Before returning to the States, I visited Tuscany. Ah, Tuscany! Famous for its beauty. Alas, the area didn’t speak to me. Tuscany has too many people, too many cars, and too much chaos. I prefer to be around less people, less traffic, less buildings.Certainly I can appreciate what it offers, its treasures and its history, but the beauty … meh. It feels somehow generic. I know that seems funny! And you may disagree. But this only emphasizes that what feels like home to one may not feel like home to another. It all comes back to imprints.

As I said earlier, places become imprinted on us when our experiences there are significant and good.

Everything I just told you about Tuscany is genuinely my reaction to this famed part of Italy. And, it’s also worth noting that my time there was filled with anxiety.
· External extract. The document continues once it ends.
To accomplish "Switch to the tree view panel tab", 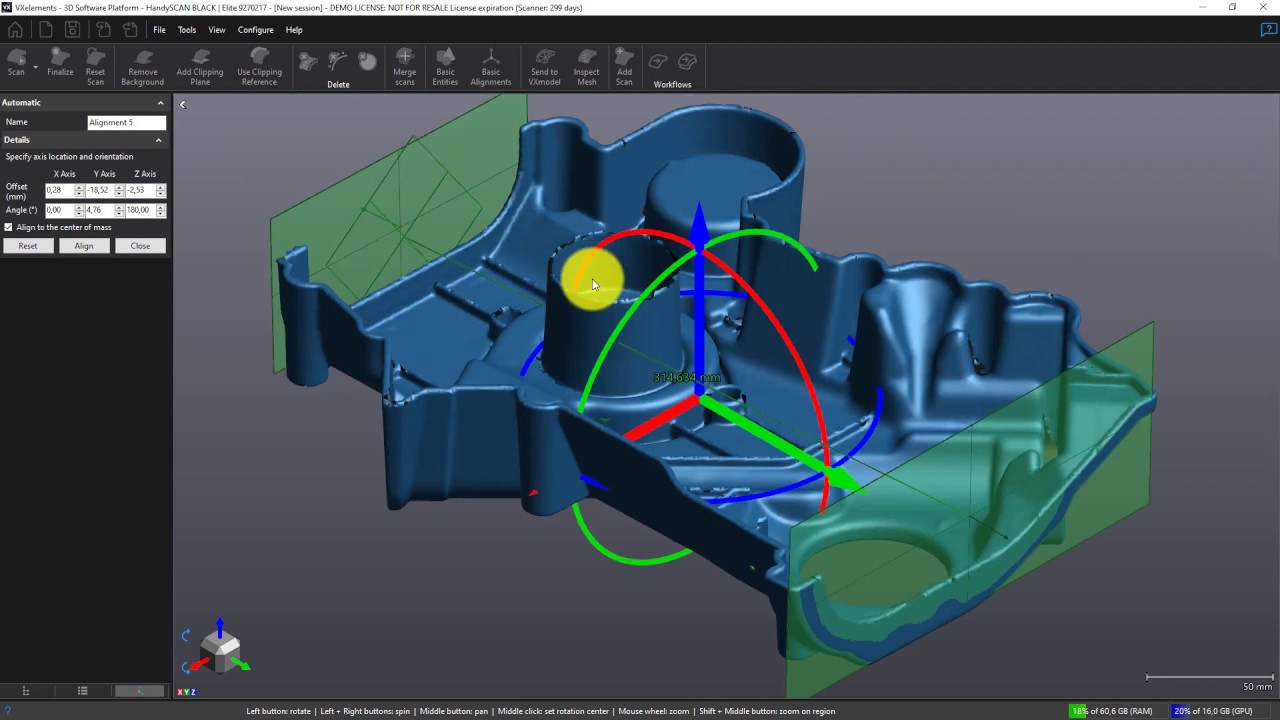I will 26,691.
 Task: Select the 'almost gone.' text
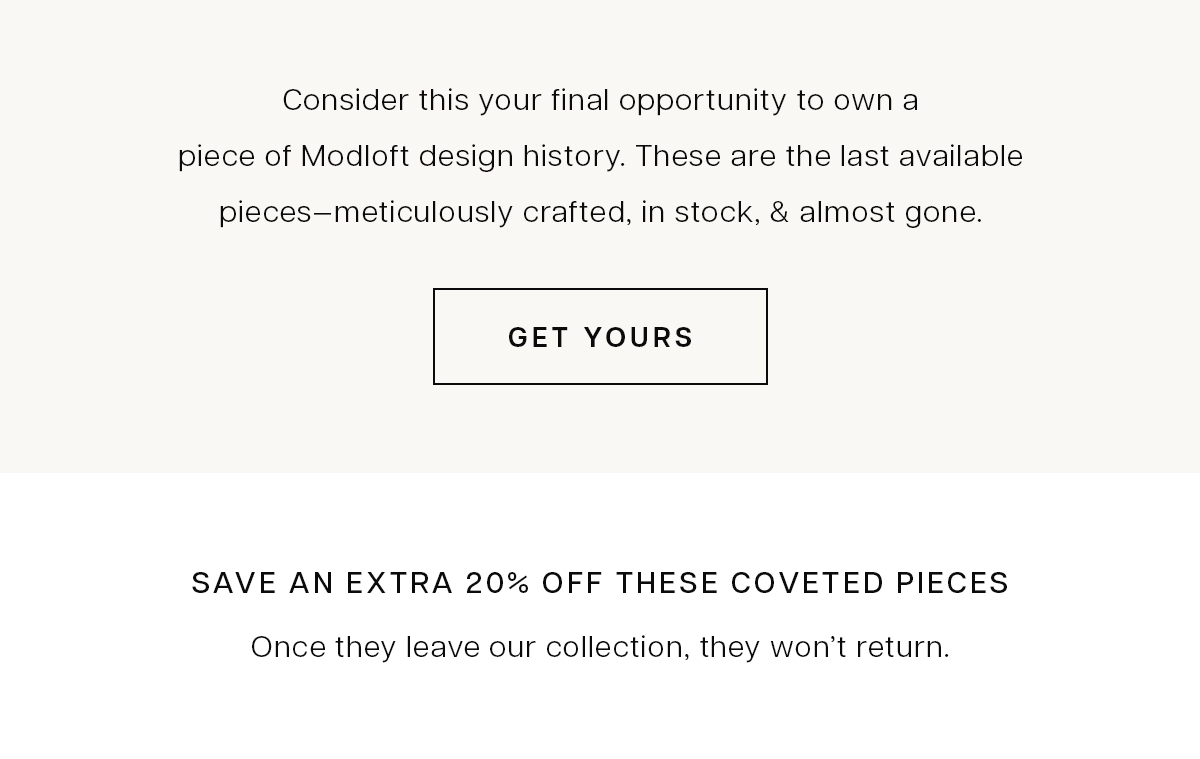pyautogui.click(x=890, y=212)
All those extra people made me nervous – I felt at greater risk for catching Covid-19. My rental car was not working properly. I had problems finding my Airbnbs. Problems finding parking. And finally, it was there that I made the excruciating decision to return to the States. So, while I did have some truly enjoyable moments, the situation wasn’t optimal. It didn’t capture my heart and create an imprint.

Whereas, Sicily, now, is imprinted on me. Sicily has a little bit of all the places that have been dear to me. The farmland, hills, and cows. The small towns and familiar faces. The simple delights. Even the sea feels good to me. While I don’t want to look out at it daily, I like knowing it’s there near me. I’ve always loved living near water, I just don’t need to live right next to it. Imprints from happy times in the places of my youth are reflected in the Sicilian landscape and people. And then, to further reinforce this, I spent fifteen amazing weeks there during a monumental moment in history. In Sicily, I am home.
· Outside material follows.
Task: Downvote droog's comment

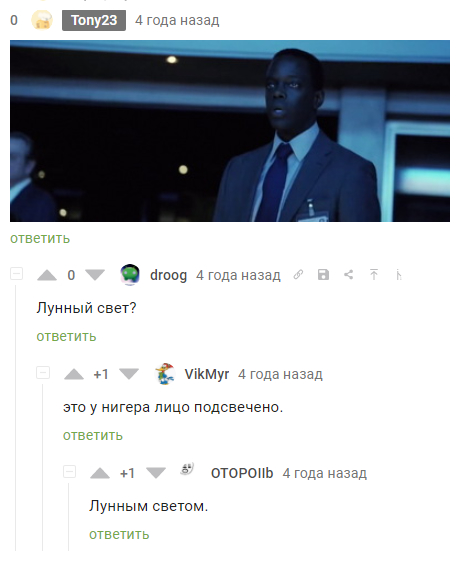Action: click(95, 275)
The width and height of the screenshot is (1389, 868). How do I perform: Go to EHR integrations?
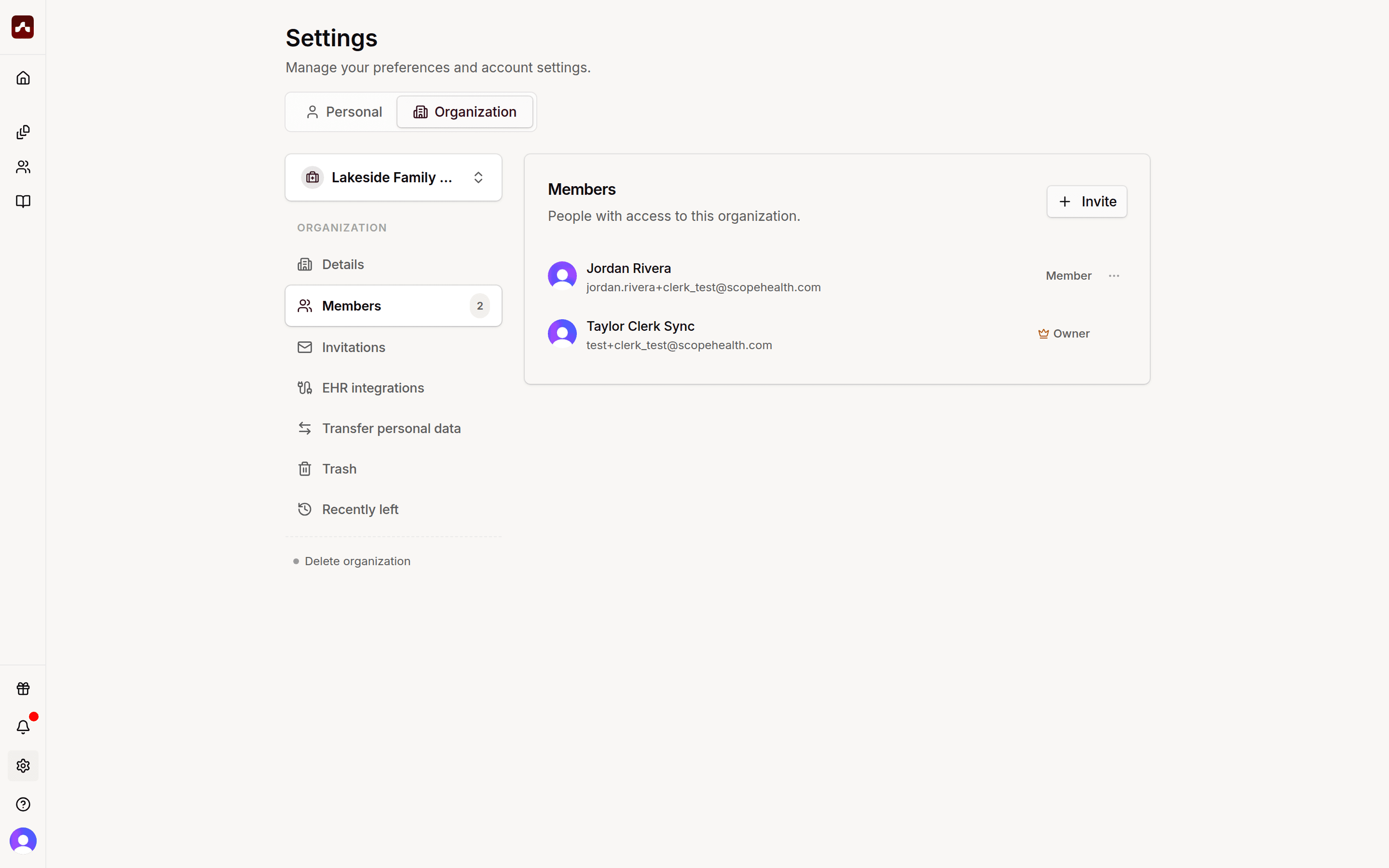tap(394, 388)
Now I live in Tulsa. And, at the moment, I’m visiting Idaho. And then there is Chicago where my family lives and Michigan, where I spent my summers as a kid. I have many homes. Perhaps you do too. Through our memories and experiences, our homes stay with us, even when we leave. Whether we are conscious of it or not, we are always looking for similarities in the new places we visit, the new places we live. Familiar details, small or big, are what make us feel at home.

Not all places feel like a fit. But those that do, I guarantee, reflect an imprint from earlier times, most likely from your youth, when you were happy.
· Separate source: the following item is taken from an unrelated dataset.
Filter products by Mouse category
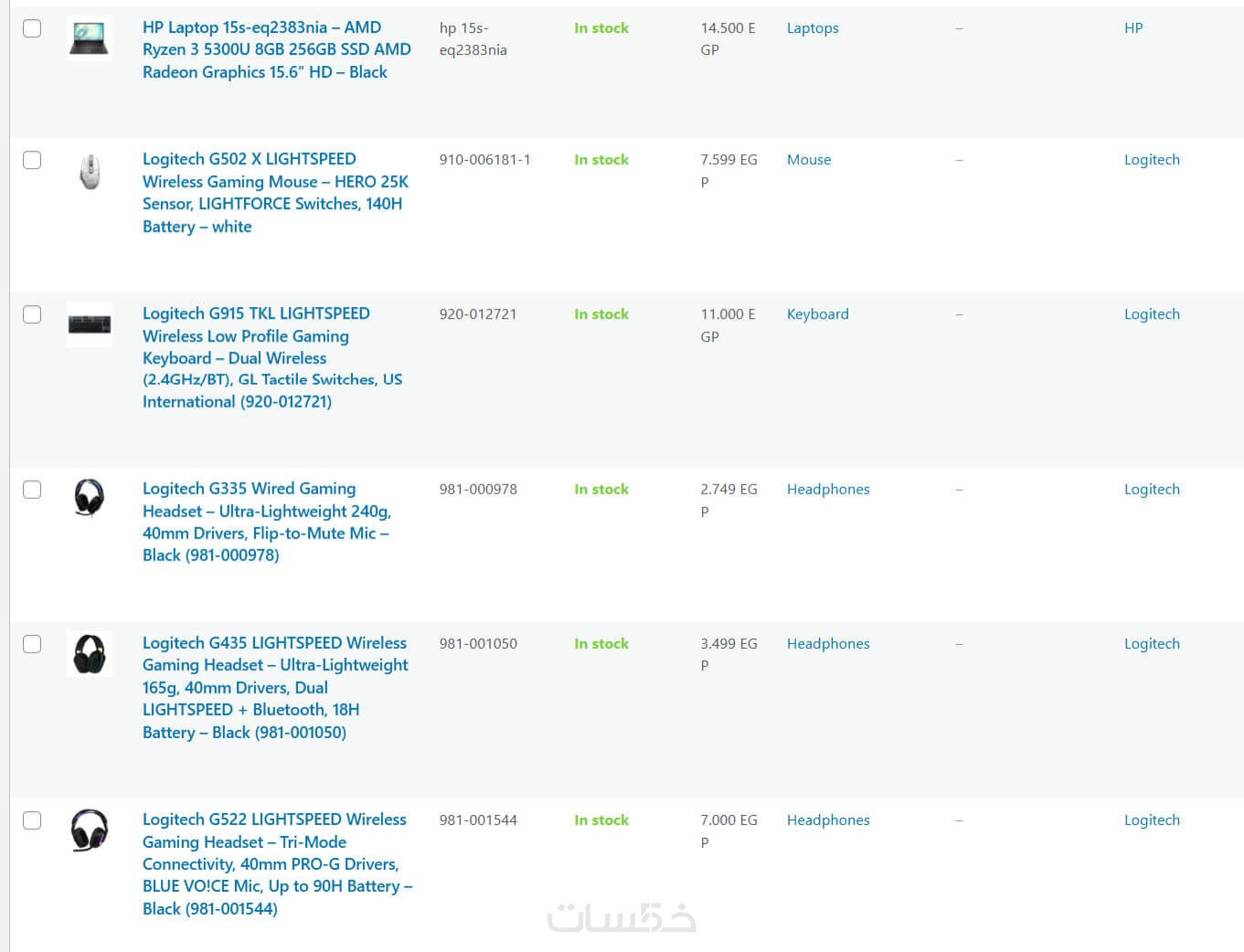This screenshot has height=952, width=1244. tap(809, 160)
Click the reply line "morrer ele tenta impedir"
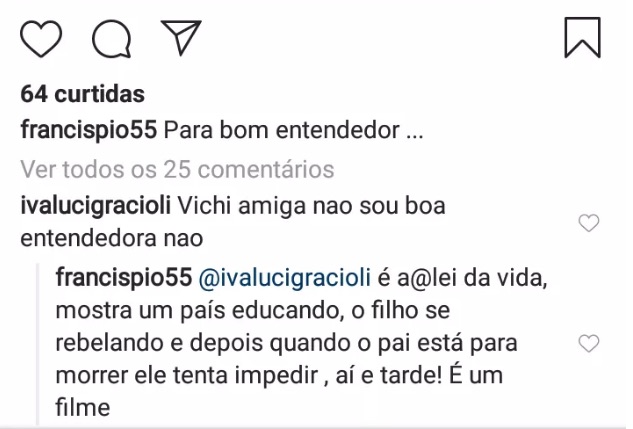The height and width of the screenshot is (429, 633). pos(187,376)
2 Comments on “Imprints of Home: Fragments We Carry, Wherever We Are

  1. I grew up in the countryside of an aunt of mine. It was very nice to be with the hens, the pigeons, to walk in the green, to eat pizzas cooked in a wood oven, to chase butterflies. I think you were lucky to have such a beautiful childhood. The campaign teaches many beautiful things and above all growing up in nature makes you more serene and altruistic.

    Liked by 1 person

    • It sounds like you had a wonderful childhood and your time in the country had a profound impact on you.
      I think you’re right – country folk see their lives as interdependent with nature and with others. This provides a grounding that is often lost when we move to cities.
      I’m curious, where you live now – does it remind you of your childhood experiences?
      Thank you for reading and commenting! It’s lovely to meet you, Fairy Queen.